- PROVIDED PASSAGE -
* Begin *

The hypothesis underpinning this project is that the bottlenecks preventing existing blue energy technology from real-life applications (i.e., limited working area, high flux resistance, reduced ionic selectivity) can be overcome by mimicking the unique electro-generation ability of natural structures in electric eels. By combining synthetic hierarchical nanopore structures with novel architectures and functional chemical features to reduce flux resistance and maximise ionic flow selectivity, this new platform will be capable of attaining unprecedented osmotic power generation over extended working areas. The project will also explore new ways of coupling blue energy power with photocatalytic systems to boost the generation of green hydrogen energy—a crucial step in enabling blue energy as a future-proof renewable resource. At a more fundamental level, we will seek to understand these interactions and develop models that describe mechanistically functions in synthetic blue–green energy generators.
Student Requirements: The candidate will preferably have a Master degree in a related field and publications (recommended). The successful candidate will join a team of expert researchers seconded from The University of Adelaide for a PhD position. His/Her skillset will complement the University's considerable existing expertise in renewable energy generation and materials engineering.
Supervisor: The project will be supervised by A/Prof. Abel Santos (https://www.adelaide.edu.au/directory/abel.santos#). He has demonstrated
national and international research standings in nanofabrication and applied photonics, and unique expertise in fabricating nanostructures with precisely engineered features at the nanoscale for specific applications through anodisation. He has an excellent track-record of publications >117 research articles) in top international journals, and a strong history of successful competitive grants (>$9.6M) including one ARC DECRA, two ARC DPs, four ARC LIEFs, one APRIL Innovation and Commercialisation Project, and one Australia–India Research Strategic Grant. He has mentored and supervised three ECRs and 15 PhDs (seven completions and eight current). Internationally, he has been recognised as one of world’s 2% researchers by Stanford University (since 2019), emerging investigator by the editorials of Journal of Materials Chemistry C (2017) and ACS Applied Materials and Interfaces (2021), and holds an adjunct visiting professorship at his alma mater university (URV, Spain) in recognition of his significant contributions over the past ten years. He has strong experience in industrial engagement and translation of findings, project management, and international collaboration. He will lead this aspect of the project and oversee the experimental design, manuscript preparation, dissemination of results, and supervision.

* End *

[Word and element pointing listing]
* Begin *

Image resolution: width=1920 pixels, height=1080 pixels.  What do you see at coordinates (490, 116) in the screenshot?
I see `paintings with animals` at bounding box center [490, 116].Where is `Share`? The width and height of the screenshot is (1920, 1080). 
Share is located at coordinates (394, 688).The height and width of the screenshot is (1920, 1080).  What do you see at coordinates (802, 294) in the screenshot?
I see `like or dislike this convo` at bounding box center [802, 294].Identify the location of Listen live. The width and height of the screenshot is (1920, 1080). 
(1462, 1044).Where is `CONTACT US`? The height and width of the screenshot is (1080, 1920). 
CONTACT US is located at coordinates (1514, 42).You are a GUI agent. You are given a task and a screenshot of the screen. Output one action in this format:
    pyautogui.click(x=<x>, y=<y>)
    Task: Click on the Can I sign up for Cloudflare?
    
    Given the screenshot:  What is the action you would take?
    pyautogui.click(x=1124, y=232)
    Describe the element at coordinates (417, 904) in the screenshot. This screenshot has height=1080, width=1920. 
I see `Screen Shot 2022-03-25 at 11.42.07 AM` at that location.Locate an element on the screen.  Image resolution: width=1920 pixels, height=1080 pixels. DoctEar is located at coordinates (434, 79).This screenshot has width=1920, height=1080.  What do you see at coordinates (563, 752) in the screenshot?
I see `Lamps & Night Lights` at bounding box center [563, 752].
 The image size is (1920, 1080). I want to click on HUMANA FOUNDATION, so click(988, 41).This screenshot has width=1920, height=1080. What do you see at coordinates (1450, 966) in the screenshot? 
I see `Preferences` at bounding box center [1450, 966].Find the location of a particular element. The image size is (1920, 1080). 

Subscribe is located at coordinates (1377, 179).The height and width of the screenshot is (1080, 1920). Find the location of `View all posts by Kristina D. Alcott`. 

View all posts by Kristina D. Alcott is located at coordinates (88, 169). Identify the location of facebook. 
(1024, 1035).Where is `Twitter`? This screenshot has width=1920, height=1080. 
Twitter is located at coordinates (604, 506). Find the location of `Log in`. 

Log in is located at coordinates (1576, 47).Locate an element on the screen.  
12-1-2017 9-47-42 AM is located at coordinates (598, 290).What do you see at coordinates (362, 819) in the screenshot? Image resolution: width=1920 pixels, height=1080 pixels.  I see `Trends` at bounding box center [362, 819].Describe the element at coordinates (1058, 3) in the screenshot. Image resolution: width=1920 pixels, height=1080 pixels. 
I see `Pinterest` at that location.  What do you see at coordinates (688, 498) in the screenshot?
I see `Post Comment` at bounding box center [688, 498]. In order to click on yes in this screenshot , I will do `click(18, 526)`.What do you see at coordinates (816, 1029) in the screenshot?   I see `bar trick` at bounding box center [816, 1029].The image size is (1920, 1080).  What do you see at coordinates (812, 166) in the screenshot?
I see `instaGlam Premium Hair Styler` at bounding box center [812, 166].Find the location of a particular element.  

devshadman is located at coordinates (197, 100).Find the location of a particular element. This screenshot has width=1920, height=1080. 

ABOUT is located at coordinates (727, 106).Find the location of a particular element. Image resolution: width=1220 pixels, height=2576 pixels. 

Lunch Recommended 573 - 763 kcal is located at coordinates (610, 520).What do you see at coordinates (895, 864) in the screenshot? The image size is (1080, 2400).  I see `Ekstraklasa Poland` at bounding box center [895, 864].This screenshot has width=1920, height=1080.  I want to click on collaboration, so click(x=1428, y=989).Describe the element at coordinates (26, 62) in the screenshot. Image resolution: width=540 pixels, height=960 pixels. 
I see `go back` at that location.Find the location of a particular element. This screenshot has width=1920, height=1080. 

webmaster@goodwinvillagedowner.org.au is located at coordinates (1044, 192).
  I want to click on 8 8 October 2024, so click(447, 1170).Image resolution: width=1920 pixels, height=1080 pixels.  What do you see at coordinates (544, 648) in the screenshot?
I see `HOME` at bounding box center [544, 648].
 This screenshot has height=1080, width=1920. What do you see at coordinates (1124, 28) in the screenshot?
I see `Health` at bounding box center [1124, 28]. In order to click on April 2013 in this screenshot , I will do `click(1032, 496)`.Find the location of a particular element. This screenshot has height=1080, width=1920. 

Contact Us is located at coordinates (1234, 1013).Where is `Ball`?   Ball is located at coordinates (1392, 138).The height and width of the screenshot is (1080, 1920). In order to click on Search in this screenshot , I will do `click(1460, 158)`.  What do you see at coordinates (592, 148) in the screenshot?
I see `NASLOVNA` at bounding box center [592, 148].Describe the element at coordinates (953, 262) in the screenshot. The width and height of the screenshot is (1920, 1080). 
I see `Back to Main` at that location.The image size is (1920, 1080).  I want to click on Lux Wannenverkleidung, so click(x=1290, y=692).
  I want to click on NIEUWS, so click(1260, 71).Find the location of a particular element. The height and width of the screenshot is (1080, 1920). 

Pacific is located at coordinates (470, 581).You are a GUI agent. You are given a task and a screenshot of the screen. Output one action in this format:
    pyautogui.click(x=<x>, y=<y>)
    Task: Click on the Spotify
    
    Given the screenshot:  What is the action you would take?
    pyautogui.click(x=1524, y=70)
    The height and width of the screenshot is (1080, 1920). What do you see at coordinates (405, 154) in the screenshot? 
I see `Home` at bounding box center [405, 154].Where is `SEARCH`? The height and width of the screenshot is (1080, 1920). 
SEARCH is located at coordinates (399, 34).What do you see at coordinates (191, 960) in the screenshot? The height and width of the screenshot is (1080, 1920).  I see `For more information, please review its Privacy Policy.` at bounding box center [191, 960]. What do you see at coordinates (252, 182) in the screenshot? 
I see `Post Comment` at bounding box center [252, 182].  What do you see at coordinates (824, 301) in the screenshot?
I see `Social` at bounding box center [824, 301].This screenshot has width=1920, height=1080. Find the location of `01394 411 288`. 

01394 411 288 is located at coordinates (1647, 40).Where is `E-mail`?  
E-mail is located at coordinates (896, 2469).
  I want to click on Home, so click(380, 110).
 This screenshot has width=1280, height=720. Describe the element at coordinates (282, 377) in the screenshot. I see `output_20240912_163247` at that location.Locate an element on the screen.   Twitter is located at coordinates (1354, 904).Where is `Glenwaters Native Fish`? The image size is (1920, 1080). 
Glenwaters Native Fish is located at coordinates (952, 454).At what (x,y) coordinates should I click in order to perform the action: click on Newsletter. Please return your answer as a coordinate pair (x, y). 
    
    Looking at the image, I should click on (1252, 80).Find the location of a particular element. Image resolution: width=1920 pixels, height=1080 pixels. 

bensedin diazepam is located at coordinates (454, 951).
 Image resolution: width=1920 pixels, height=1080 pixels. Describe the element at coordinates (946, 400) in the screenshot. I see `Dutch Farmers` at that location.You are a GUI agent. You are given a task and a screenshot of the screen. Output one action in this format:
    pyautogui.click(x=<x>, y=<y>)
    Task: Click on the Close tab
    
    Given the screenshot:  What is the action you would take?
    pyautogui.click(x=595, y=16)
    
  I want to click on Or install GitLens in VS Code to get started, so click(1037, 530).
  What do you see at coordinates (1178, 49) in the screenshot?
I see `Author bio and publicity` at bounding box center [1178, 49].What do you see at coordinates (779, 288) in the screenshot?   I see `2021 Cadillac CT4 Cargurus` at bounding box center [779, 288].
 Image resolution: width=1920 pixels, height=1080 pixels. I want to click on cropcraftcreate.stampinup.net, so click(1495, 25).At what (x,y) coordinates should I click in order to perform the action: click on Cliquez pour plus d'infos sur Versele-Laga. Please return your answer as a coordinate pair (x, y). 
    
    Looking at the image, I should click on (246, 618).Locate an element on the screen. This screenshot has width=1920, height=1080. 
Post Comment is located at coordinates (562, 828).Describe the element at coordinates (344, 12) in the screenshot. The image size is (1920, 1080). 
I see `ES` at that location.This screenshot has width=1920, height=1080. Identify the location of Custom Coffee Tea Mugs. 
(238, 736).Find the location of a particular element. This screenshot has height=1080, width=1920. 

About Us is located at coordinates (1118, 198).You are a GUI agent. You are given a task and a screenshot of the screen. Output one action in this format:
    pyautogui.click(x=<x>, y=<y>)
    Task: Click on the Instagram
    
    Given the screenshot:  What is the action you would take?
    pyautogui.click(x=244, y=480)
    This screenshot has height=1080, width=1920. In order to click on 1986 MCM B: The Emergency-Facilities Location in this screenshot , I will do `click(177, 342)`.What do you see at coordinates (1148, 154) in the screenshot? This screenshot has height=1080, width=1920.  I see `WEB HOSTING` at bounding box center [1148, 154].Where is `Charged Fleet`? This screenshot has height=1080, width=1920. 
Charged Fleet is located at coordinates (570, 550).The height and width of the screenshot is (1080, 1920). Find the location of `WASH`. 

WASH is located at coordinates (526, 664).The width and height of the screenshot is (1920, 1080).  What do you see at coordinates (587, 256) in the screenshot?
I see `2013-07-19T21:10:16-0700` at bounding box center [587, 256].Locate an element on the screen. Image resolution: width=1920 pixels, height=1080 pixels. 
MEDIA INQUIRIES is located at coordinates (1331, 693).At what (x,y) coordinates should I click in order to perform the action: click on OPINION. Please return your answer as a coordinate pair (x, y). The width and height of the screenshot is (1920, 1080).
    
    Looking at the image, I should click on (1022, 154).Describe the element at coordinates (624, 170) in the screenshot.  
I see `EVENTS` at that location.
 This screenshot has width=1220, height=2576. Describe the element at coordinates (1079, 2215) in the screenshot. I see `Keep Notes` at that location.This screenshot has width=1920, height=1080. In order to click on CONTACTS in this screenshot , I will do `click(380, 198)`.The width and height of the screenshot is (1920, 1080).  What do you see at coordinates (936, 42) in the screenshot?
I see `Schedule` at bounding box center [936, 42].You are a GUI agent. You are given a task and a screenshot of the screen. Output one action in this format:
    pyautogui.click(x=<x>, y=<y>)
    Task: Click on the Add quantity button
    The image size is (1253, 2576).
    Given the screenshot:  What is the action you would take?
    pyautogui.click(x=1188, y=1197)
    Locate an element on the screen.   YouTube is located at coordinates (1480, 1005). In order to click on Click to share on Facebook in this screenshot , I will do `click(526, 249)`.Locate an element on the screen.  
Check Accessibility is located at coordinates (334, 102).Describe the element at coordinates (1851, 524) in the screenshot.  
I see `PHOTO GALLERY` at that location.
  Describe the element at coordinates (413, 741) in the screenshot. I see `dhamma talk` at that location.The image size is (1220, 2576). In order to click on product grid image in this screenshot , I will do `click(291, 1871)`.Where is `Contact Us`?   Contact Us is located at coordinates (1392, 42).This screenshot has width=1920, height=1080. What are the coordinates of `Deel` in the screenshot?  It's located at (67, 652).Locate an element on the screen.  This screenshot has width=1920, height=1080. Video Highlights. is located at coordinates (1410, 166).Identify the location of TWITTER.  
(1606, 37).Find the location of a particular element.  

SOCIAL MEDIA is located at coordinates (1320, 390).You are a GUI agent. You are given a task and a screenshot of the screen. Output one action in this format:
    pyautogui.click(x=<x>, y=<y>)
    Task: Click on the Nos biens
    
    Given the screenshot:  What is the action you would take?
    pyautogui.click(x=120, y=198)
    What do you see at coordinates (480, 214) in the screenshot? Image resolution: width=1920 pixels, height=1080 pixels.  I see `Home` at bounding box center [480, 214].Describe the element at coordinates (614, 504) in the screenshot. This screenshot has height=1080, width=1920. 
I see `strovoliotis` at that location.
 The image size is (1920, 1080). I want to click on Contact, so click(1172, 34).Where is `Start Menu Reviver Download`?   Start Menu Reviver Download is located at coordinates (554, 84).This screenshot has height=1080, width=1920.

* End *

- REQUIRED TASKS -
[1] According to the project description, which three bottlenecks keep existing blue energy technology from real-life applications?
[2] Using the project description, explain why the new platform combines synthetic hierarchical nanopore structures with novel architectures and functional chemical features.

- THE ANSWERS -
[1] Limited working area, high flux resistance, and reduced ionic selectivity.

[2] The combination is meant to reduce flux resistance and maximize ionic flow selectivity. This would let the platform attain unprecedented osmotic power generation over extended working areas.